**EXERCISE DETAILS**
With no word left out, write out the entire listing.

::: RECORDS SUPPLIED

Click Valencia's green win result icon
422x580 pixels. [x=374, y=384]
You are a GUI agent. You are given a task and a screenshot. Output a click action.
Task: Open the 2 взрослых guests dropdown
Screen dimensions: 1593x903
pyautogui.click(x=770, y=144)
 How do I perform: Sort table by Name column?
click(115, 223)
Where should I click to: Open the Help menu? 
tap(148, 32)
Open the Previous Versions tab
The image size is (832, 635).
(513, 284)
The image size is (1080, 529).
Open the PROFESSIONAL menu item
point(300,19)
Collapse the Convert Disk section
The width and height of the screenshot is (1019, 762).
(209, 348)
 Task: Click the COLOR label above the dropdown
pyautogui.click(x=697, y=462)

::::::

**RESULT OF THE TASK**
Click Valencia's green win result icon
422x580 pixels. [x=374, y=384]
You are a GUI agent. You are given a task and a screenshot. Output a click action.
Task: Open the 2 взрослых guests dropdown
Screen dimensions: 1593x903
pyautogui.click(x=770, y=144)
 How do I perform: Sort table by Name column?
click(115, 223)
Where should I click to: Open the Help menu? 
tap(148, 32)
Open the Previous Versions tab
The image size is (832, 635).
(513, 284)
The image size is (1080, 529).
Open the PROFESSIONAL menu item
point(300,19)
Collapse the Convert Disk section
The width and height of the screenshot is (1019, 762).
(209, 348)
 Task: Click the COLOR label above the dropdown
pyautogui.click(x=697, y=462)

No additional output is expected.